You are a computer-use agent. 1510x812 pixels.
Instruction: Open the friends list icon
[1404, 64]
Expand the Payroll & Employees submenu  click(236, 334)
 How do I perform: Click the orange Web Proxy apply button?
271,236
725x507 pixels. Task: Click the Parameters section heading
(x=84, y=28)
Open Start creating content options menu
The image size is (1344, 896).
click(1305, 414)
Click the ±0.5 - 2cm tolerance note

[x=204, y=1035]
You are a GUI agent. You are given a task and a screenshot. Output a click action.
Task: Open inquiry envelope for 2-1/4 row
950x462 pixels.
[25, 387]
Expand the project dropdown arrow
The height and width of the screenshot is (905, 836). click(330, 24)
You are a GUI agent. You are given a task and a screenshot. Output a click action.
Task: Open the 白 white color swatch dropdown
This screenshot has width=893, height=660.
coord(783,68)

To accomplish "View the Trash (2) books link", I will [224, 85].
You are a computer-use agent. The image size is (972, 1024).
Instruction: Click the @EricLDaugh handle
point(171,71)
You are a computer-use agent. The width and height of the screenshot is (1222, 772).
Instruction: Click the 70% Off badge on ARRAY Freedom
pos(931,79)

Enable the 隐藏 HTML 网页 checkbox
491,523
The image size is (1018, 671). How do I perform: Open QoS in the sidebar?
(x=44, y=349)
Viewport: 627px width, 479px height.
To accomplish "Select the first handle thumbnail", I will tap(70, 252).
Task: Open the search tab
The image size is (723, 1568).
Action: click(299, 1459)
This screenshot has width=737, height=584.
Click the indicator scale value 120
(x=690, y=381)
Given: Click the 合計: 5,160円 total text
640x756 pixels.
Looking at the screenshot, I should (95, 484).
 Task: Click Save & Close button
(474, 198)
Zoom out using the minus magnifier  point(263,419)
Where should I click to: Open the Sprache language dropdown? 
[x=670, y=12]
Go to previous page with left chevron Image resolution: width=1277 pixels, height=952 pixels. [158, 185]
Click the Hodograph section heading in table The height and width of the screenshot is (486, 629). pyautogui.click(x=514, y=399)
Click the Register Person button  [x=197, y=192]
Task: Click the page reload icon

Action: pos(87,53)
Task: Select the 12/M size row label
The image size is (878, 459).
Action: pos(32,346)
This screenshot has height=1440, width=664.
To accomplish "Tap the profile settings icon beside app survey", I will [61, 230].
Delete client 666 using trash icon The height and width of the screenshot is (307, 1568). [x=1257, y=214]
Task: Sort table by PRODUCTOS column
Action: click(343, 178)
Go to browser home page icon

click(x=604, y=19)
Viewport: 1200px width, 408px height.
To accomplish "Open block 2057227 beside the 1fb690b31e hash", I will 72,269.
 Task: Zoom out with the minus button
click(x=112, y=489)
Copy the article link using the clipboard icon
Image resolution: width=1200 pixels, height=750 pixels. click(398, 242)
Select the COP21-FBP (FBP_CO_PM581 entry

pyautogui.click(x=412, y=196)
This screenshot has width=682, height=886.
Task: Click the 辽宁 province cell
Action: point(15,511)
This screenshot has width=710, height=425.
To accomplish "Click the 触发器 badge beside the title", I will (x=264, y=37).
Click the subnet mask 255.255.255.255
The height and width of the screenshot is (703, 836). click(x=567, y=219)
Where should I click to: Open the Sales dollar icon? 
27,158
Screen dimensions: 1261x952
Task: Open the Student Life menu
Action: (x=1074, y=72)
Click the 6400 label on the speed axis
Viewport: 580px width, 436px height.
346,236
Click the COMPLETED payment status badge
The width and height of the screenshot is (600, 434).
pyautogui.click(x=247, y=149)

○ ○ ○ ○

Task requirements
Count every line that holds the word "beside" in the entries, and state the result alone.

Response to this exercise
3